[Target pointing data]
-=-=-=-=-
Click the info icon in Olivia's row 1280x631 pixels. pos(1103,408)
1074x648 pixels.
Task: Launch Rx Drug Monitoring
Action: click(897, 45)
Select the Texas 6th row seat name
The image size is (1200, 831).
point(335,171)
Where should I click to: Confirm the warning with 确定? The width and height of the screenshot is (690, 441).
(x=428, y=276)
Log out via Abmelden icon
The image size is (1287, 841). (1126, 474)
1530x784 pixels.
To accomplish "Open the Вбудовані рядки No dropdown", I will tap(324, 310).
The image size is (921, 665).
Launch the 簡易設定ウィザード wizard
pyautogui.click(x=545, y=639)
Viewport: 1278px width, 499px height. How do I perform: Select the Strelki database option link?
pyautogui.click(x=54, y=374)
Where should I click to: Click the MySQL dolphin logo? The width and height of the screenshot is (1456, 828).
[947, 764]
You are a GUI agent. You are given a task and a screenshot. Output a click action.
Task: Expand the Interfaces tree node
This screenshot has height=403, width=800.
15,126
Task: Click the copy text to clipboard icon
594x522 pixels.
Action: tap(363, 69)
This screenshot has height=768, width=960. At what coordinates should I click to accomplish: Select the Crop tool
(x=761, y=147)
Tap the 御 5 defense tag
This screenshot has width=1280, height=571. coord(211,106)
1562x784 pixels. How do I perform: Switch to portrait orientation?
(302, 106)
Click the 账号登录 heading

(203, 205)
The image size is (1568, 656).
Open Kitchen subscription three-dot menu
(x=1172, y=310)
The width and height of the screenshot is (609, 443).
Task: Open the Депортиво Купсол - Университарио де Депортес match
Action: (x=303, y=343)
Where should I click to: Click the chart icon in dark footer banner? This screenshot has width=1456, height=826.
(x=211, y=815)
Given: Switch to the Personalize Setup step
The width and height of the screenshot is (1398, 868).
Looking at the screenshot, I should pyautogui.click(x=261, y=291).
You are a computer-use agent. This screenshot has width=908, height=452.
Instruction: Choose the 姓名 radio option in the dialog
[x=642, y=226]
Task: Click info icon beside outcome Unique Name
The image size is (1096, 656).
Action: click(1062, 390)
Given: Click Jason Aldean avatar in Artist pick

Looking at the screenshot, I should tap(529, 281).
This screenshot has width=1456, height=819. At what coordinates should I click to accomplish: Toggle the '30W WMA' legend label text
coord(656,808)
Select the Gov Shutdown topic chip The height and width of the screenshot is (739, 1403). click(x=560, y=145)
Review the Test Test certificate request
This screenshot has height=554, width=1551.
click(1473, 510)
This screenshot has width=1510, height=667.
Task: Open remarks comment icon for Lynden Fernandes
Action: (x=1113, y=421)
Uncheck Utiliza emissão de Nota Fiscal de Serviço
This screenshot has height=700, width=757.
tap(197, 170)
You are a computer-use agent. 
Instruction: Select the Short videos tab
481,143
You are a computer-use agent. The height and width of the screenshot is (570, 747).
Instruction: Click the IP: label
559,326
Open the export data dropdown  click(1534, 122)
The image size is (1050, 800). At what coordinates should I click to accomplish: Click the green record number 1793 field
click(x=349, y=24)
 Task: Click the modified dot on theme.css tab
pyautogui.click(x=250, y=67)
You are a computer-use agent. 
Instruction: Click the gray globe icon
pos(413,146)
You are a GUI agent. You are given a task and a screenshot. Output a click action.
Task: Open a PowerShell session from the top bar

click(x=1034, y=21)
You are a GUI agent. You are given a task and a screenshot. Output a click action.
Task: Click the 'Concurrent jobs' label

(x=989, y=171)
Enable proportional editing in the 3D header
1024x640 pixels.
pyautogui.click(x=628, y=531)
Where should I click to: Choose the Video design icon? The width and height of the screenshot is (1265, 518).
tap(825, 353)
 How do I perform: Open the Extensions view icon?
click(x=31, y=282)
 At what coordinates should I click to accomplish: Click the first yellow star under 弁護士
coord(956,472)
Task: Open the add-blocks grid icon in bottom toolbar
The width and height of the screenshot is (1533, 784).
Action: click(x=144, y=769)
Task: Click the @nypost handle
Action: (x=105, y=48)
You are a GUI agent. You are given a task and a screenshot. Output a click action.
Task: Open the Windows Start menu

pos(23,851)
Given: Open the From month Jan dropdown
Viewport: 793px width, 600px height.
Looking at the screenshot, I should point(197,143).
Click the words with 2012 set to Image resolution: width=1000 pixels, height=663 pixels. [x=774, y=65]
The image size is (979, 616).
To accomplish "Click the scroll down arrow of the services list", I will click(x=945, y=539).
-=-=-=-=-
* Instructions to follow *
Please count the lines in the items above that contain the word "Switch", and give only that number.

* Task answer *
2